In the wake of an affair, the lives of an astronaut and a radical are forever altered by the political fault lines of the 1960s, setting off a series of events ricocheting from anti-Vietnam activism to the Apollo program to the AIDS crisis, in this sprawling multigenerational novel
Ecuador, 1969: An American expatriate, Fay Fern, sits in the corner of a restaurant, she and her young son Wright turned away from the television where Vincent Kahn becomes the first man to walk on the moon.
Years earlier, Fay and Vincent meet at a pilots' bar in the Mojave Desert. Both seemed poised for reinvention—the married test pilot, Vincent, as an astronaut; the spurned child of privilege, Fay, as an activist. Their casual affair ends quickly, but its consequences linger.
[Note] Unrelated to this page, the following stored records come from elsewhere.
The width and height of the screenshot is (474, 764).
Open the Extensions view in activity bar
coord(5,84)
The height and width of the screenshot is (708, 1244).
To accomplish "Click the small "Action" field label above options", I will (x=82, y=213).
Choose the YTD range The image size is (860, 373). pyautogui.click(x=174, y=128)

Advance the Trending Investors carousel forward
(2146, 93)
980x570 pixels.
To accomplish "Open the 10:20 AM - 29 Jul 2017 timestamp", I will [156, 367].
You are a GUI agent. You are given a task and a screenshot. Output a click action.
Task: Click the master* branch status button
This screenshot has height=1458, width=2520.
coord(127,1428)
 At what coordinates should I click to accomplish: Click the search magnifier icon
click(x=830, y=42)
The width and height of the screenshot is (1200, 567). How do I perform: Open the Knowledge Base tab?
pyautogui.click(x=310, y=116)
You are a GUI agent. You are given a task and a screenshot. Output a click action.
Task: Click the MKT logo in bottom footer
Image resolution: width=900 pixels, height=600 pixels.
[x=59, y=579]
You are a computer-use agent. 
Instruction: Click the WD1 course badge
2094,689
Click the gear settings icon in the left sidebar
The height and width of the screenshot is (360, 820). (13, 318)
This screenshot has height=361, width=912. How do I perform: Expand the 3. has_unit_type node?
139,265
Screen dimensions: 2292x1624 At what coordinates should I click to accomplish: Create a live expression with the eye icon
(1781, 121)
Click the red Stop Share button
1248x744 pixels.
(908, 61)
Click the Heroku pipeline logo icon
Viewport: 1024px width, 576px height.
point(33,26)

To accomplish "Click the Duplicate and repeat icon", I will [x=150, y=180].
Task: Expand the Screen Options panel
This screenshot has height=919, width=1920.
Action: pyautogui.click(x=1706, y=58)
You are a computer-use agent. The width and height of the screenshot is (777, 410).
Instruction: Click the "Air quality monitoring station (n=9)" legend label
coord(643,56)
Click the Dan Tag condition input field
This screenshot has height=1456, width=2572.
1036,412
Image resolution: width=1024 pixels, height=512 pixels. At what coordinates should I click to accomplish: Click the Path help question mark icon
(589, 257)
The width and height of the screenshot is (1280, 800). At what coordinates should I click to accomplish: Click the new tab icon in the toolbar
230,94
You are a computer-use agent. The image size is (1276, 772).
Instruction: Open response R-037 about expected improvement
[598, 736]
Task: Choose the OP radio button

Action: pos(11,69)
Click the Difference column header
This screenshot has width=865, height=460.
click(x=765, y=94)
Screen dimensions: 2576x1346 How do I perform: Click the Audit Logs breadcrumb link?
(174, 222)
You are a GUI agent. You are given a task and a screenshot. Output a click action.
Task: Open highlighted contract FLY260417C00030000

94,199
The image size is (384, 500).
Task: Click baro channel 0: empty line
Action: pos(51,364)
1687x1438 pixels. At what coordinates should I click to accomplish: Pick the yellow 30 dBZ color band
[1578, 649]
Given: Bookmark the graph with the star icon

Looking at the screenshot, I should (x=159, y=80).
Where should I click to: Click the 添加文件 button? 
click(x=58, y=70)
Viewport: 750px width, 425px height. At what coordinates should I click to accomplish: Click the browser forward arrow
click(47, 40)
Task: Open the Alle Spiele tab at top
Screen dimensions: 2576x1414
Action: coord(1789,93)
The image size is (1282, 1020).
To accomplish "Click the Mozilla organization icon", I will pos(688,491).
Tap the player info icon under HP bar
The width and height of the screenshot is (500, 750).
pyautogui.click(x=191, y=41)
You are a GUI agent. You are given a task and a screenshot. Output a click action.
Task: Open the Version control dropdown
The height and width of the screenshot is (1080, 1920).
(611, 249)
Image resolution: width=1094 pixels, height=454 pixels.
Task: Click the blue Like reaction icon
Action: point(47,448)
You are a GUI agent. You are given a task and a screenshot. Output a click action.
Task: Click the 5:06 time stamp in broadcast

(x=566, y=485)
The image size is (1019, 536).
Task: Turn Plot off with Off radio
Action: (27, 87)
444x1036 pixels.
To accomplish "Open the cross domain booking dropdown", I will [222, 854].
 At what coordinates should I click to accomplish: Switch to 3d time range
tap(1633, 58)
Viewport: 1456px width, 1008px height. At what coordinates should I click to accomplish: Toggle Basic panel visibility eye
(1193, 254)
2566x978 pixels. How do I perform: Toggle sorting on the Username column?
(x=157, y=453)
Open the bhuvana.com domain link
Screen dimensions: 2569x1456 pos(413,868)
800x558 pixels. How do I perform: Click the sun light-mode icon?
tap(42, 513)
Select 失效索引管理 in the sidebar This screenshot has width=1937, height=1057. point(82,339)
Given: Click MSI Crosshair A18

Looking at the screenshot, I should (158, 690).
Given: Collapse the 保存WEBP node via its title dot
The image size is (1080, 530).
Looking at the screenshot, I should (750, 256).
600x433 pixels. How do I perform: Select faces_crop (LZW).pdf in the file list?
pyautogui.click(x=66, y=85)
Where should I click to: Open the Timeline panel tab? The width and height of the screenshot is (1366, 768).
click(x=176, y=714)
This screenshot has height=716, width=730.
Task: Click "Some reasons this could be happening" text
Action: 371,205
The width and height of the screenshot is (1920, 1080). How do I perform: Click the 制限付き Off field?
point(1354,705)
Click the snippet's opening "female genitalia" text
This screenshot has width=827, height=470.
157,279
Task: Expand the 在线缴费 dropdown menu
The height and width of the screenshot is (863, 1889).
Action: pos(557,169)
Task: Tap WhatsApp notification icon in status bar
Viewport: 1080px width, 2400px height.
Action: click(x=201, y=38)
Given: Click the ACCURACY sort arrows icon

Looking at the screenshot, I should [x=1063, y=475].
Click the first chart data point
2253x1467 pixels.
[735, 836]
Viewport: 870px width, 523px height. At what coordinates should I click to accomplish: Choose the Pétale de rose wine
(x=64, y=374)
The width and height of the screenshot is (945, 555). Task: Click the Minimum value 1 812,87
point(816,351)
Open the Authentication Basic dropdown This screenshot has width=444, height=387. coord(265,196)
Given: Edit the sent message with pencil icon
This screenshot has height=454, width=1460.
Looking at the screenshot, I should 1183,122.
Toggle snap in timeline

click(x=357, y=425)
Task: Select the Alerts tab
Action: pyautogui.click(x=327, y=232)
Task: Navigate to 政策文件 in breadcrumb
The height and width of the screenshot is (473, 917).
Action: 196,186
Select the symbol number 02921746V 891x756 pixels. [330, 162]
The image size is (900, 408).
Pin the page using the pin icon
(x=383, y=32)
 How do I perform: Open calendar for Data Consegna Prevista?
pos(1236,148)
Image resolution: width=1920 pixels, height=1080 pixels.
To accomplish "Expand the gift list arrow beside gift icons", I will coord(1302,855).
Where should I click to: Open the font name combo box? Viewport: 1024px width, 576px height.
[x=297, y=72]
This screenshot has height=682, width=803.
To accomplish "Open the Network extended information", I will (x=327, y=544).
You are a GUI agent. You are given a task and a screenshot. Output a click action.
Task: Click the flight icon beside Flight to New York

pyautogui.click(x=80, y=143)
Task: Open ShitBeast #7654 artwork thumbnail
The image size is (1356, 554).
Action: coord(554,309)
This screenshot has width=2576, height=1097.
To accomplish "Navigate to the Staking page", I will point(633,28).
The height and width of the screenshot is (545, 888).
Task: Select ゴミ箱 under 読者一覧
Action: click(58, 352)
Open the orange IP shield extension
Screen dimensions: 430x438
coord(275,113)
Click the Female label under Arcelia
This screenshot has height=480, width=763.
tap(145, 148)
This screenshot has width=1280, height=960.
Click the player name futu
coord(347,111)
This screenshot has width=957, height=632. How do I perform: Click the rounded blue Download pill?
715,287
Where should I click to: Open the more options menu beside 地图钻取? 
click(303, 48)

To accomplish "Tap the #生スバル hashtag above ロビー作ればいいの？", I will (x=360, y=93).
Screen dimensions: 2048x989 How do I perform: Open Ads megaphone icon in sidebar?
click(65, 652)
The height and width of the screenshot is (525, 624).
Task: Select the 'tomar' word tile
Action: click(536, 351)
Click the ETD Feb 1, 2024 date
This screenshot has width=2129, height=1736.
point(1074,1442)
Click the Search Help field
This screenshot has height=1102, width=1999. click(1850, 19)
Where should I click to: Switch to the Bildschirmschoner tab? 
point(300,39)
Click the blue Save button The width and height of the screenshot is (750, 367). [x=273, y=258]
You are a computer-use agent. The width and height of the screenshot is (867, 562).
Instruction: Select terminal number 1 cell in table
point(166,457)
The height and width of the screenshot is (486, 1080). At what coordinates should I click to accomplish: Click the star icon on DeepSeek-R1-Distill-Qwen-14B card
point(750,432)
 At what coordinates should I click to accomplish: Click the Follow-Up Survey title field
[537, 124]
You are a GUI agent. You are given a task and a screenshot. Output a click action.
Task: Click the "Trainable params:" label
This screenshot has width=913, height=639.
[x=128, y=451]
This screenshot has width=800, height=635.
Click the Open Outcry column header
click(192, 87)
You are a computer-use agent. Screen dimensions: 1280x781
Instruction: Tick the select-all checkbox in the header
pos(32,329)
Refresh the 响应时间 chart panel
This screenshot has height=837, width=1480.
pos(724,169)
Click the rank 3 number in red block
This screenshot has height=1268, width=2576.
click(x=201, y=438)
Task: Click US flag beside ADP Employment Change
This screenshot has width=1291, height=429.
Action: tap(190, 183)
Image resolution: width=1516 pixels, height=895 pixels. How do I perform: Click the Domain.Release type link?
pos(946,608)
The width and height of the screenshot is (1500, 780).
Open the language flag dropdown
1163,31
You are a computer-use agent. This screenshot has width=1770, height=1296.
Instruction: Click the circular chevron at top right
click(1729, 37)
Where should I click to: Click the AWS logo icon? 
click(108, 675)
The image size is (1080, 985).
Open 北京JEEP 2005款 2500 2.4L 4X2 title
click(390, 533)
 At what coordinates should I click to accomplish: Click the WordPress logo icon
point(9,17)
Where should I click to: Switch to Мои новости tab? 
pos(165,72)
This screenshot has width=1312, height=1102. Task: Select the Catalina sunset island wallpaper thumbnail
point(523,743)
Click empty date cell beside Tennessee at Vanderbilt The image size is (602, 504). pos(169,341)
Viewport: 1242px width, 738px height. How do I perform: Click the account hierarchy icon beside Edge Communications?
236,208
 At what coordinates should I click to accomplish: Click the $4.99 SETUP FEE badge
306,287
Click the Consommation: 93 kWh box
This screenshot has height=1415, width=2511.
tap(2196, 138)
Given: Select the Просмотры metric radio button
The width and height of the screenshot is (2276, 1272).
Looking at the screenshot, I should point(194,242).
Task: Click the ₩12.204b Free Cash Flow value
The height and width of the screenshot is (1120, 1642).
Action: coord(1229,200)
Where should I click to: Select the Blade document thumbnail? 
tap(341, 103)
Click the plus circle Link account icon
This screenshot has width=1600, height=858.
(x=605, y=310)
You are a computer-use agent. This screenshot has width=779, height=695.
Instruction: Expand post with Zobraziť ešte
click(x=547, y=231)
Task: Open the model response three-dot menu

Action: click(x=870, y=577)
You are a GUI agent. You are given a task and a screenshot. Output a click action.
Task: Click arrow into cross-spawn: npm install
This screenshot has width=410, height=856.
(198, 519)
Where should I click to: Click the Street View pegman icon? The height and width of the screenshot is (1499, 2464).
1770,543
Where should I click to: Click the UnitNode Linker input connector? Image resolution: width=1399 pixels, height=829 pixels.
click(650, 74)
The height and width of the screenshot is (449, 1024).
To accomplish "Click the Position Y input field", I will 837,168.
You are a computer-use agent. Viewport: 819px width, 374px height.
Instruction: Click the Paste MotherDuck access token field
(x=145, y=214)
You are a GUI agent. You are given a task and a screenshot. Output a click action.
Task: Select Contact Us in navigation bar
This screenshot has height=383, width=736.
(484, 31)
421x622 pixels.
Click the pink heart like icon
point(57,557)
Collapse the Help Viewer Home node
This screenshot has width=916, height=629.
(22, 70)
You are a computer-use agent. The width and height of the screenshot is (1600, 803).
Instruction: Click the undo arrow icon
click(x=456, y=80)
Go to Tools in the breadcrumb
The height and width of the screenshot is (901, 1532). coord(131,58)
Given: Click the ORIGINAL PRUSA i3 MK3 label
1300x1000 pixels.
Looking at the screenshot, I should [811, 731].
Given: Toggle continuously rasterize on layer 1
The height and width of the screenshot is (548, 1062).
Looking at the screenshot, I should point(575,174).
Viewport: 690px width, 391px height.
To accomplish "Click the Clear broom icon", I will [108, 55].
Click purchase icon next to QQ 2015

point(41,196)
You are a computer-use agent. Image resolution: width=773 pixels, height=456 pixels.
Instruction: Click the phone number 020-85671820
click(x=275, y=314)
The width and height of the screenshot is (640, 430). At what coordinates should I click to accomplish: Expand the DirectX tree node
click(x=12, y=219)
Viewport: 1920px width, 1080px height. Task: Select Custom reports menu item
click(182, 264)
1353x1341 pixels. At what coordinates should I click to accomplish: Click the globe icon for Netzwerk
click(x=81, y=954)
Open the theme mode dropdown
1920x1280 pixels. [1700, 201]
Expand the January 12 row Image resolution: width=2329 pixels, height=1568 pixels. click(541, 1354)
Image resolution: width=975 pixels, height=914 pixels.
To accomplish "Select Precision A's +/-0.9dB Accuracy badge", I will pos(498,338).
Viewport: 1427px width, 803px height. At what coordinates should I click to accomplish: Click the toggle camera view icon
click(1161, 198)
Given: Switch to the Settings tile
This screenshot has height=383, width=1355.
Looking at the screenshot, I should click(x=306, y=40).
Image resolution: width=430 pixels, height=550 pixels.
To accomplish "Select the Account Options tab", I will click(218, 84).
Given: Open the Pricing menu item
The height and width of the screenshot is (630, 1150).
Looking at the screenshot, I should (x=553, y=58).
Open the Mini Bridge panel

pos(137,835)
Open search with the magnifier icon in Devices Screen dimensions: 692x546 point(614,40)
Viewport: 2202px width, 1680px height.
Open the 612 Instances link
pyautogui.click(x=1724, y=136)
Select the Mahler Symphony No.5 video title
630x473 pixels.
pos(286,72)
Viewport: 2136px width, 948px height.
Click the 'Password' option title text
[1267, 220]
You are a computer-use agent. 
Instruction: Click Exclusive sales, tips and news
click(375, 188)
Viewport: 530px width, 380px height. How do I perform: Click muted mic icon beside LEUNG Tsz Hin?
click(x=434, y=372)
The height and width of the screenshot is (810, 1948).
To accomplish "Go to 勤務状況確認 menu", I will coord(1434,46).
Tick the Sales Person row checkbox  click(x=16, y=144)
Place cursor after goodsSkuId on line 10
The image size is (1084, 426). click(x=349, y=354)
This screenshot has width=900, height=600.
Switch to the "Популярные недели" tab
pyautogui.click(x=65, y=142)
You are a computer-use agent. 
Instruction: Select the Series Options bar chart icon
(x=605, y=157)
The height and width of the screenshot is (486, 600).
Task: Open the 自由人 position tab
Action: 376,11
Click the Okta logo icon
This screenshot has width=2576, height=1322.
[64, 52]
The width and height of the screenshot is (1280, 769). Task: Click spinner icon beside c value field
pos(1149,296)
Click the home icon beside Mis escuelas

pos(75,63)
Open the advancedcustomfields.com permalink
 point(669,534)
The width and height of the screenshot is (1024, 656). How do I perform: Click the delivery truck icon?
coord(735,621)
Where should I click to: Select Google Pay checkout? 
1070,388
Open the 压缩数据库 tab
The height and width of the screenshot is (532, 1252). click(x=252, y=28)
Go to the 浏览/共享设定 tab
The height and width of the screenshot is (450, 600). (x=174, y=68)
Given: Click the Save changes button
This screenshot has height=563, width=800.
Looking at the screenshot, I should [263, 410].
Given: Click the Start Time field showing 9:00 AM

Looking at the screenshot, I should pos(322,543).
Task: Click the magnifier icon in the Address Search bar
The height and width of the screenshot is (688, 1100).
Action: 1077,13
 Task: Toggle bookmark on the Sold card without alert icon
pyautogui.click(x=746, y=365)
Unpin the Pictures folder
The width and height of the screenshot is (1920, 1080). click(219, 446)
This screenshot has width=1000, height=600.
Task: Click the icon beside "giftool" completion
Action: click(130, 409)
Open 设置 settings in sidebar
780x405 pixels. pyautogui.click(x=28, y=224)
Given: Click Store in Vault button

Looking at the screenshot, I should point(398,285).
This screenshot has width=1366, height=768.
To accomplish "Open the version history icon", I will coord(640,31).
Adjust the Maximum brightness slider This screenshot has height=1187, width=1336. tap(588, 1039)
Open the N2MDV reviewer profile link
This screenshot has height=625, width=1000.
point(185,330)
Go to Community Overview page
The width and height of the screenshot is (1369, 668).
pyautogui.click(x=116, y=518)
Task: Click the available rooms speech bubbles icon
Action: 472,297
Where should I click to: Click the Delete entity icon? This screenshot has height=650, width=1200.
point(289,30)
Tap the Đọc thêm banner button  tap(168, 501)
Though their lives split, their senses of purpose deepen in tandem, each becoming heroes to different sides of the political spectrum of the 1960s and 70s: Vincent an icon with no plan beyond the mission for which he has single-mindedly trained, Fay a leader of a violent leftist group whose anti-Vietnam actions make her one of the FBI's most wanted. With her last public appearance, a demonstration that frames the Apollo program as a vehicle for distracting the American public from its country's atrocities, Fay leaves Wright to contend with her legacy, his own growing apathy, and the misdeeds of both his mother and his country.
An immense, vivid reimagining of the Cold War era, America Was Hard to Find traces the fallout of the cultural revolution that divided the country and explores the meaning of individual lives in times of upheaval. It also confirms Kathleen Alcott's reputation as a fearless and vital voice in fiction.